Потом говорили, будто, переутомленный за день полета, Мациевич слишком вольно откинулся спиной на скрещение расчалок непосредственно за его сиденьем. Говорили, что просто один из проволочных тяжей оказался с внутренней раковиной, что "металл устал"… Через несколько дней по городу поползли - люди всегда люди! - и вовсе фантастические слухи: Лев Мациевич был-де втайне членом партии эсеров; с ним должен был в ближайшие дни лететь не кто иной, как граф Сергей Юльевич Витте; ЦК эсеров приказал капитану Мациевичу, жертвуя собой, вызвать катастрофу и погубить графа, а он, за последние годы разочаровавшись в идеях террора, решил уйти от исполнения приказа, решил покончить с собой накануне намеченного дня…

Вероятнее всего, то объяснение, которое восходило к законам сопротивления материала, было наиболее правильным.

Одна из расчалок лопнула, и конец ее попал в работающий винт. Он разлетелся вдребезги; мотор был сорван с места. "Фарман" резко клюнул носом, и ничем не закрепленный на своем сиденье пилот выпал из машины…

На летном поле к этому времени было уже не так много зрителей; и все-таки полувздох, полувопль, вырвавшийся у них, был страшен… Я стоял у самого барьера - и так, что для меня все произошло почти прямо на фоне солнца.

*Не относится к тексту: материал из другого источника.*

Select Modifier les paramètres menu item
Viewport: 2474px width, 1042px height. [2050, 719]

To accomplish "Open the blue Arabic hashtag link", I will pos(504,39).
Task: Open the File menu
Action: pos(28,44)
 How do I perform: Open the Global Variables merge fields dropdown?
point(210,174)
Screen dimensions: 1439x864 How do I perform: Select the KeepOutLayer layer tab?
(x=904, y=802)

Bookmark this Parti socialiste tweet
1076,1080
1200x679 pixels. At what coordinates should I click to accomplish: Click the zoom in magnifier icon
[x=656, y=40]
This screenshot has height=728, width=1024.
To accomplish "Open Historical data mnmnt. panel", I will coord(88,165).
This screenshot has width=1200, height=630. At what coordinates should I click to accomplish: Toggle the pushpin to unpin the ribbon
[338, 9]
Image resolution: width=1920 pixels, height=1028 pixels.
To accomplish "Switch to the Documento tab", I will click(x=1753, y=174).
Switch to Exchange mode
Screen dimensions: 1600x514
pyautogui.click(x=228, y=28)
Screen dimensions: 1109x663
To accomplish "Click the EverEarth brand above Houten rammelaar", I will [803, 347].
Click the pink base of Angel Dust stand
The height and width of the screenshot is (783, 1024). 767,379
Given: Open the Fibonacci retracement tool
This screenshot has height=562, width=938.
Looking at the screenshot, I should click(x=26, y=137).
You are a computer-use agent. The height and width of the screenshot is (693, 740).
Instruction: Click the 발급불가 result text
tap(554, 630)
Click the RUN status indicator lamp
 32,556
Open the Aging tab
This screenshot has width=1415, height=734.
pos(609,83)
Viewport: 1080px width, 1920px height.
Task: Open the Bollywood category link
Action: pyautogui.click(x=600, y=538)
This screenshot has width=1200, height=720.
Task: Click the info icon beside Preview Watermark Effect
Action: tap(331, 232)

Черный силуэт вдруг распался на несколько частей. Стремительно черкнул в них тяжелый мотор, почти так же молниеносно, размахивая руками, пронеслась к земле чернильная человеческая фигурка… Исковерканный самолет, складываясь по пути, падал - то "листом бумаги", то "штопором" - гораздо медленнее, и, отстав от него, какой-то непонятный маленький клочок, крутясь и кувыркаясь, продолжал свое падение уже тогда, когда все остальное было на земле.